Multi-screen and short film experience dissecting the migration experience.

‘A Journey To Stillness’ is a multi-screen installation that dissects the migration experience by drawing on the memories of Ghanaian migrants who moved to London during the 1980s and 90s. The experience utilises collage animations, immersive soundscapes and archival footage to create snapshots highlighting the nuances of everyday life in Ghana and London. The project will unpack the socio-political environment of Ghana during it’s early years of independence with the transformation of Ghanaian highlife music during the 1950s to 1990s running as a parallel narrative; a commodity that was globally exported. This project aims to conceive a new approach to viewing and interacting with silenced histories with the view of reversing the stigma surrounding resettlement.

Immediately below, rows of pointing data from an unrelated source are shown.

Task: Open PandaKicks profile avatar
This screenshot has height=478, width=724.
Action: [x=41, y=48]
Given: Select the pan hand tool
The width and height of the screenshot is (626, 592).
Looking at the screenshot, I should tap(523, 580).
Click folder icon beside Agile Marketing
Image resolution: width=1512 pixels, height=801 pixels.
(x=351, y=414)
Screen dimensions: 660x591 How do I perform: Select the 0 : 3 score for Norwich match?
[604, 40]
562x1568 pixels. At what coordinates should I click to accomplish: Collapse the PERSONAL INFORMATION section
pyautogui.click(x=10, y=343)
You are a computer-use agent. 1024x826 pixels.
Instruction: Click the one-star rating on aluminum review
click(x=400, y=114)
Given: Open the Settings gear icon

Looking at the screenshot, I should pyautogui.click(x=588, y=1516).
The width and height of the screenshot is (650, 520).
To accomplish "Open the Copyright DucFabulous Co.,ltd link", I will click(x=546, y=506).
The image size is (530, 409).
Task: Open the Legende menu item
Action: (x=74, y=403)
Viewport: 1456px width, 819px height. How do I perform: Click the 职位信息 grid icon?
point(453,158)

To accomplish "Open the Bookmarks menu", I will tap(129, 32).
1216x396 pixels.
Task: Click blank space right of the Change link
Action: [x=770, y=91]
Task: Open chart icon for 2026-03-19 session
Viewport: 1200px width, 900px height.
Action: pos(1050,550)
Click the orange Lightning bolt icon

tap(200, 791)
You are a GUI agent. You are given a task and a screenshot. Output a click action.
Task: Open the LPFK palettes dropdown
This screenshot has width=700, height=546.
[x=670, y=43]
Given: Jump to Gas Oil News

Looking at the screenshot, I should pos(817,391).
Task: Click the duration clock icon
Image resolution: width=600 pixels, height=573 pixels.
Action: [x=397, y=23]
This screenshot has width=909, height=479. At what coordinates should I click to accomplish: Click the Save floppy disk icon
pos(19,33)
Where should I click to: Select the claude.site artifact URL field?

The film’s narrative interweaves various accounts relating to the migration experience, collected from multiple archives and conducted interviews whilst creating fictional scenes to clarify gaps and silences in researched histories whilst providing a full bodied experience. The film is broken down into chapters. Chapter One surrounds early memories of Ghana post-independence. It embodies the vibrancy of Ghana embarking on a new journey of independence but also the frictions as the once segmented notion must move as one. Chapter two focuses on the military overthrowing the first president of Ghana, foreign loans from the UK and America multiplying and the impressions left from colonialism through an account of an interviewee’s experience of seeing his brother for the first time after travelling aboard. For Chapter three, Thatcher England will be explored. The pre-conceived notions of England the interviewees had will be juxtaposed with the racial injustices that were commencing in London. This section will also explore the new life Ghanaian migrants carved for themselves during this time period.

Overall, this piece aims to dismantle the negative ideologies surrounding migration into the UK.